━━━ Supplied data ━━━

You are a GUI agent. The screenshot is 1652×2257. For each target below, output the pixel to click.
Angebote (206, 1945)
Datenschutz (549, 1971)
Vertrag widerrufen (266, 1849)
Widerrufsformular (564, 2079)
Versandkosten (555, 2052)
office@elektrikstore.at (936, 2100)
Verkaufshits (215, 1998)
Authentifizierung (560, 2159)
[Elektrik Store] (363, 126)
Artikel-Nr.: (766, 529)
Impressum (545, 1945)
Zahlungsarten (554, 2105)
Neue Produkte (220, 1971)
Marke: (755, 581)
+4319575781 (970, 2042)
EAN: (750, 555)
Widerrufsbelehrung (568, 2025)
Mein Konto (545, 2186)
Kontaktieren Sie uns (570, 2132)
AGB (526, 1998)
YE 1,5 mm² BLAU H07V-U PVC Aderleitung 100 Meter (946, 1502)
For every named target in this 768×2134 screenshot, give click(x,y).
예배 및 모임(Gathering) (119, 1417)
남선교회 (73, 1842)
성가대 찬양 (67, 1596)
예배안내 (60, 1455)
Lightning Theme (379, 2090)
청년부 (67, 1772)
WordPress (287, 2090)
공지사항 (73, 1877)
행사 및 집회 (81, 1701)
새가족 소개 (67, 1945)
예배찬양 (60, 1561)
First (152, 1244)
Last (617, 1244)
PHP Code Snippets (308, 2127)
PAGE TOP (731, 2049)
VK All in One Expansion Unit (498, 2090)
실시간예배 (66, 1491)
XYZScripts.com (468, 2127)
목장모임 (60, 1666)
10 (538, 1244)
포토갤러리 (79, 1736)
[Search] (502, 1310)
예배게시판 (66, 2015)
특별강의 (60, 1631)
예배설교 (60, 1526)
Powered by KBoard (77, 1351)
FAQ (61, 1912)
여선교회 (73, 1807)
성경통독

━━━

■ **Task goal**
Copy out the material above in its entirety, exactly.

■ **The completed task**
You are a GUI agent. The screenshot is 1652×2257. For each target below, output the pixel to click.
Angebote (206, 1945)
Datenschutz (549, 1971)
Vertrag widerrufen (266, 1849)
Widerrufsformular (564, 2079)
Versandkosten (555, 2052)
office@elektrikstore.at (936, 2100)
Verkaufshits (215, 1998)
Authentifizierung (560, 2159)
[Elektrik Store] (363, 126)
Artikel-Nr.: (766, 529)
Impressum (545, 1945)
Zahlungsarten (554, 2105)
Neue Produkte (220, 1971)
Marke: (755, 581)
+4319575781 (970, 2042)
EAN: (750, 555)
Widerrufsbelehrung (568, 2025)
Mein Konto (545, 2186)
Kontaktieren Sie uns (570, 2132)
AGB (526, 1998)
YE 1,5 mm² BLAU H07V-U PVC Aderleitung 100 Meter (946, 1502)
For every named target in this 768×2134 screenshot, give click(x,y).
예배 및 모임(Gathering) (119, 1417)
남선교회 (73, 1842)
성가대 찬양 (67, 1596)
예배안내 (60, 1455)
Lightning Theme (379, 2090)
청년부 (67, 1772)
WordPress (287, 2090)
공지사항 (73, 1877)
행사 및 집회 (81, 1701)
새가족 소개 (67, 1945)
예배찬양 (60, 1561)
First (152, 1244)
Last (617, 1244)
PHP Code Snippets (308, 2127)
PAGE TOP (731, 2049)
VK All in One Expansion Unit (498, 2090)
실시간예배 (66, 1491)
XYZScripts.com (468, 2127)
목장모임 (60, 1666)
10 (538, 1244)
포토갤러리 (79, 1736)
[Search] (502, 1310)
예배게시판 (66, 2015)
특별강의 (60, 1631)
예배설교 (60, 1526)
Powered by KBoard (77, 1351)
FAQ (61, 1912)
여선교회 (73, 1807)
성경통독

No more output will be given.